__Data for this exercise__
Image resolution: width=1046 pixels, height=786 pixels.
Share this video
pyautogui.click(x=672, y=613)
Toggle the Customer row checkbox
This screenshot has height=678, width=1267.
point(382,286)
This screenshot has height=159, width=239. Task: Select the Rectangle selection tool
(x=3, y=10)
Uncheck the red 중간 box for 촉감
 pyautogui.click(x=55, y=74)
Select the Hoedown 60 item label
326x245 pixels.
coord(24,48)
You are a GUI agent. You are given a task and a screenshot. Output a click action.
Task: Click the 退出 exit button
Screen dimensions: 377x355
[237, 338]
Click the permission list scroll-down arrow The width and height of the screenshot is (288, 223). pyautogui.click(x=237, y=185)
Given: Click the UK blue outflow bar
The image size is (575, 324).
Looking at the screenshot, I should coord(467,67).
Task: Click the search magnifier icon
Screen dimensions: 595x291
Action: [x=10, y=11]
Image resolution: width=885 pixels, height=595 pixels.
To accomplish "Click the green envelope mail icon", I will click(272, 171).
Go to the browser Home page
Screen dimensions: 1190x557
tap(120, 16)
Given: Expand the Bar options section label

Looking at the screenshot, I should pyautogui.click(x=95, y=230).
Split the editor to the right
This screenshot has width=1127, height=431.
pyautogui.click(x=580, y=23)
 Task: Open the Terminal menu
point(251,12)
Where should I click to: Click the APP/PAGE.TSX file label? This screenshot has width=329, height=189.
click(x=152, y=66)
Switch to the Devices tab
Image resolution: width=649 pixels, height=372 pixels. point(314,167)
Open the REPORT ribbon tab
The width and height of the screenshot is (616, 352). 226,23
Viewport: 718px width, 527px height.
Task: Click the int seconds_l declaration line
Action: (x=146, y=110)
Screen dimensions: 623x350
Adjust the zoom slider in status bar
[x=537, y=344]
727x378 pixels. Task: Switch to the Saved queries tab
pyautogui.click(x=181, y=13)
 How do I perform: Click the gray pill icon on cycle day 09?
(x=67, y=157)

__Requirement__
This task calls for an exact reproduction of the lines that start at the one containing "Open the REPORT ribbon tab" and continue to the end of the entries above.

__Exercise result__
Open the REPORT ribbon tab
The width and height of the screenshot is (616, 352). 226,23
Viewport: 718px width, 527px height.
Task: Click the int seconds_l declaration line
Action: (x=146, y=110)
Screen dimensions: 623x350
Adjust the zoom slider in status bar
[x=537, y=344]
727x378 pixels. Task: Switch to the Saved queries tab
pyautogui.click(x=181, y=13)
 How do I perform: Click the gray pill icon on cycle day 09?
(x=67, y=157)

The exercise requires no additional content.